[START OF Document excerpt]
Each class in a frequency distribution table is bounded by Class Limits. Class limits are the two ends of a class. The lowest value is called the Lower Class Limit and the highest value the Upper Class Limit. For example, the class limits for the class: 60-70 are 60 and 70. Its lower class limit is 60 and its upper class limit is 70. Class Interval or Class Width is the difference between the upper class limit and the lower class limit. For the class 60-70, the class interval is 10 (upper class limit minus lower class limit).

The Class Mid-Point or Class Mark is the middle value of a class. It lies halfway between the lower class limit and the upper class limit of a class and can be ascertained in the following manner:

Class Mid-Point or Class Mark

$$ \text { = (Upper Class Limit + Lower Class Limit)/2 } $$

The class mark or mid-value of each class is used to represent the class. Once raw data are grouped into classes, individual observations are not used in further calculations. Instead, the class mark is used.

TABLE 3.3 The Lower Class Limits, the Upper Class Limits and the Class Mark

Class Frequency Lower Class Limit Upper Class Limit Class Mark
0-10 1 0 10 5
10-20 8 10 20 15
20-30 6 20 30 25
30-40 7 30 40 35
40-50 21 40 50 45
50-60 23 50 60 55
60-70 19 60 70 65
70-80 6 70 80 75
80-90 5 80 90 85
90-100 4 90 100 95

Frequency Curve is a graphic representation of a frequency distribution. Fig. 3.1 shows the diagrammatic presentation of the frequency distribution of the data in our example above. To obtain the frequency curve we plot the class marks on the $\mathrm{X}$-axis and frequency on the $\mathrm{Y}$ axis.

Fig3.1: Diagrammatic Presentation of Frequency Distribution of Data.

How to prepare a Frequency Distribution

While preparing a frequency distribution, the following five questions need to be addressed:

  1. Should we have equal or unequal sized class intervals?
  2. How many classes should we have?
  3. What should be the size of each class?
  4. How should we determine the class limits?
  5. How should we get the frequency for each class?

Should we have equal or unequal sized class intervals?

There are two situations in which unequal sized intervals are used. First, when we have data on income and other similar variables where the range is very high. For example, income per day may range from nearly Zero to many hundred crores of rupees. In such a situation, equal class intervals are not suitable because (i) if the class intervals are of moderate size and equal, there would be a large number of classes. (ii) If class intervals are large, we would tend to suppress information on either very small levels or very high levels of income.

Second, if a large number of values are concentrated in a small part of the range, equal class intervals would lead to lack of information on many values.

In all other cases, equal sized class intervals are used in frequency distributions.

How many classes should we have?

The number of classes is usually between six and fifteen. In case, we are using equal sized class intervals then number of classes can be the calculated by dividing the range (the difference between the largest and the smallest values of variable) by the size of the class intervals.

Activities

Find the range of the following:

  • population of India in Example 1,
  • yield of wheat in Example 2.

What should be the size of each class?
[END OF Document excerpt]
[START OF Data entries]
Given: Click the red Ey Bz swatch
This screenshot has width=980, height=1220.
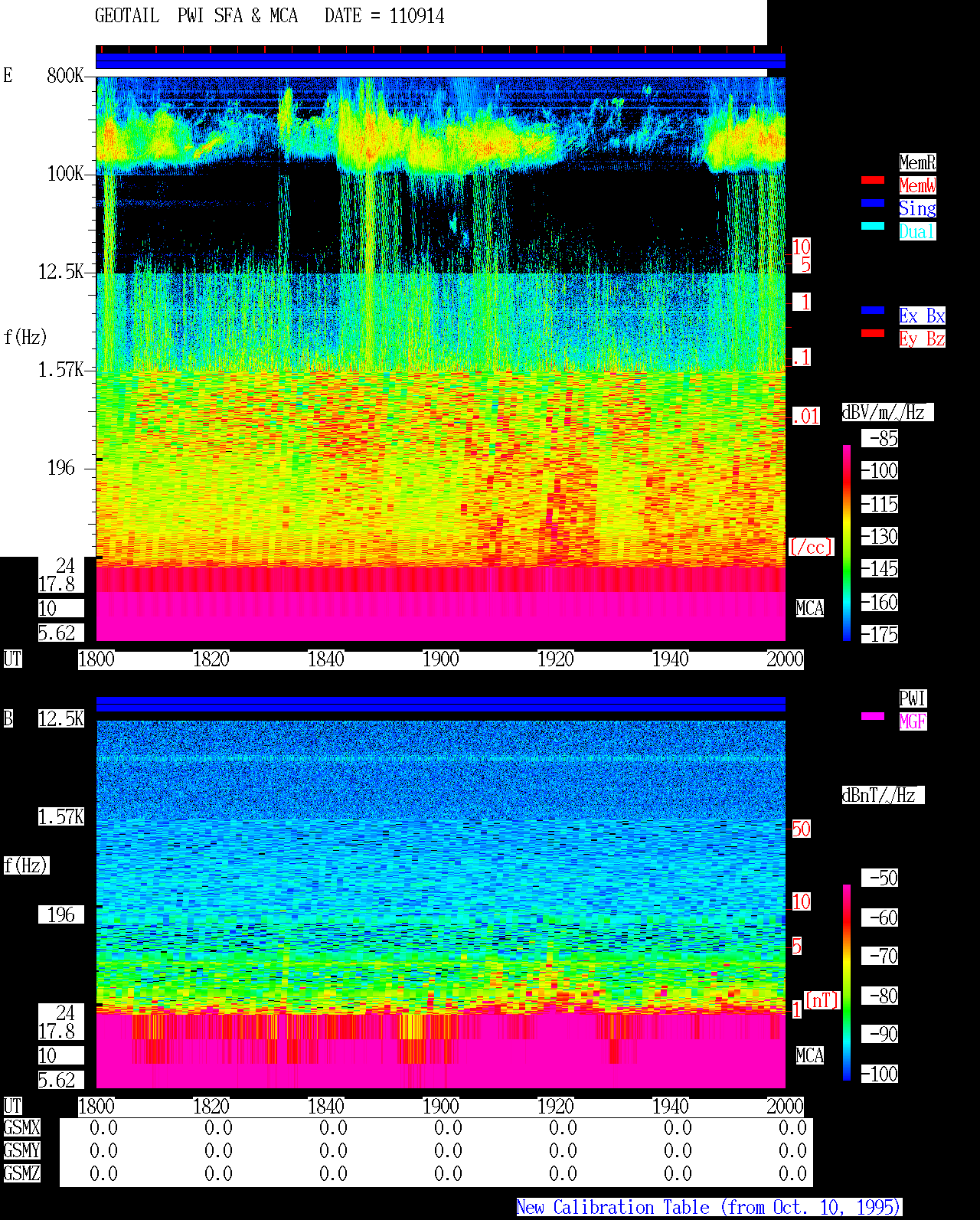Looking at the screenshot, I should pos(873,333).
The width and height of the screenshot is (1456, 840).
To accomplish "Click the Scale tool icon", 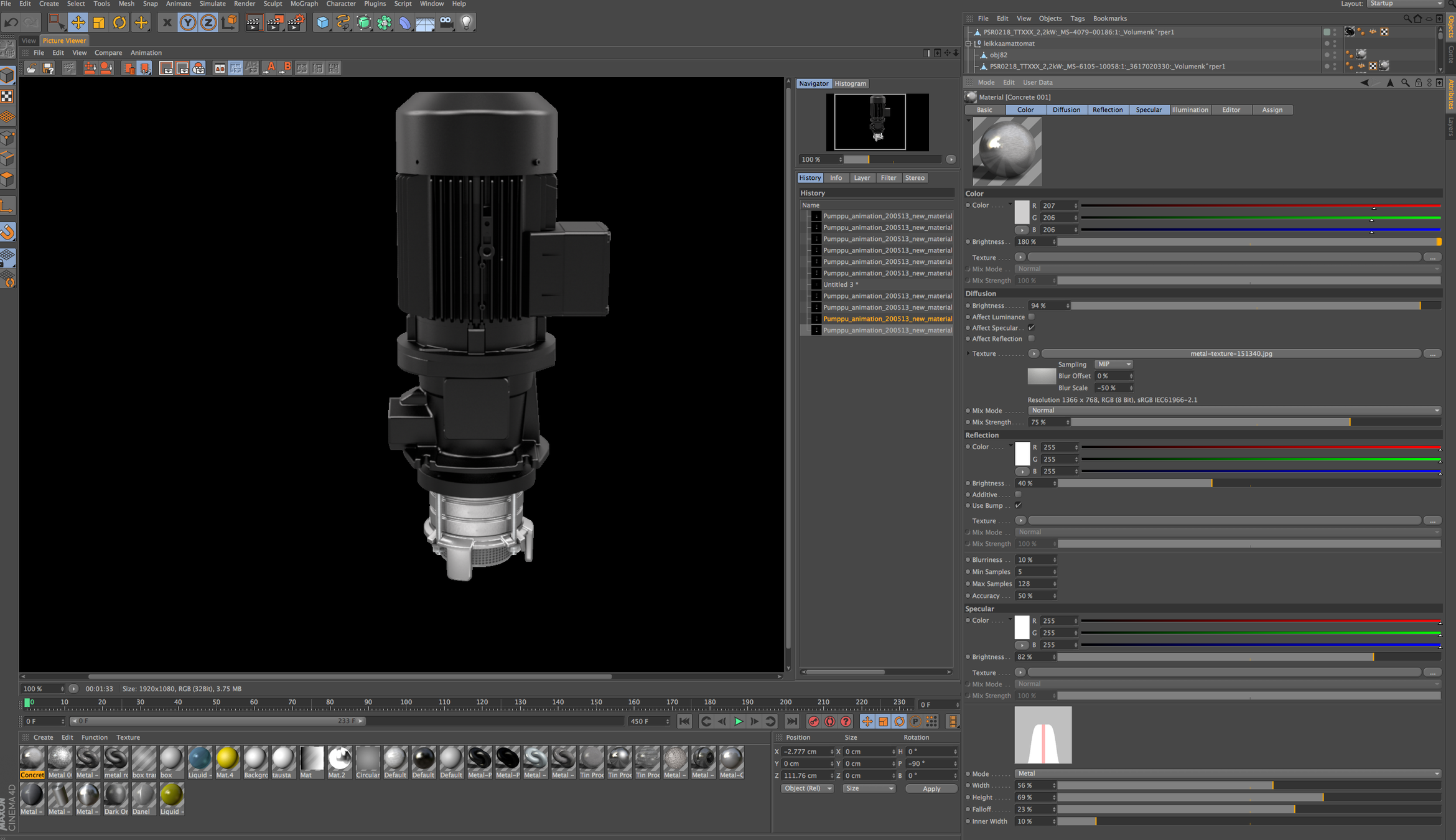I will pos(98,23).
[END OF Data entries]
» Problem 1
From the text on frequency distributions, list the questions it says must be addressed when preparing a frequency distribution.
» Problem 2
Update the text on frequency distributions between "There are two" and "on many values.", inclusive, so that "income" becomes "earnings" throughout that passage.

» Full solution 1
1. Should we have equal or unequal sized class intervals?
2. How many classes should we have?
3. What should be the size of each class?
4. How should we determine the class limits?
5. How should we get the frequency for each class?

» Full solution 2
There are two situations in which unequal sized intervals are used. First, when we have data on earnings and other similar variables where the range is very high. For example, earnings per day may range from nearly Zero to many hundred crores of rupees. In such a situation, equal class intervals are not suitable because (i) if the class intervals are of moderate size and equal, there would be a large number of classes. (ii) If class intervals are large, we would tend to suppress information on either very small levels or very high levels of earnings.

Second, if a large number of values are concentrated in a small part of the range, equal class intervals would lead to lack of information on many values.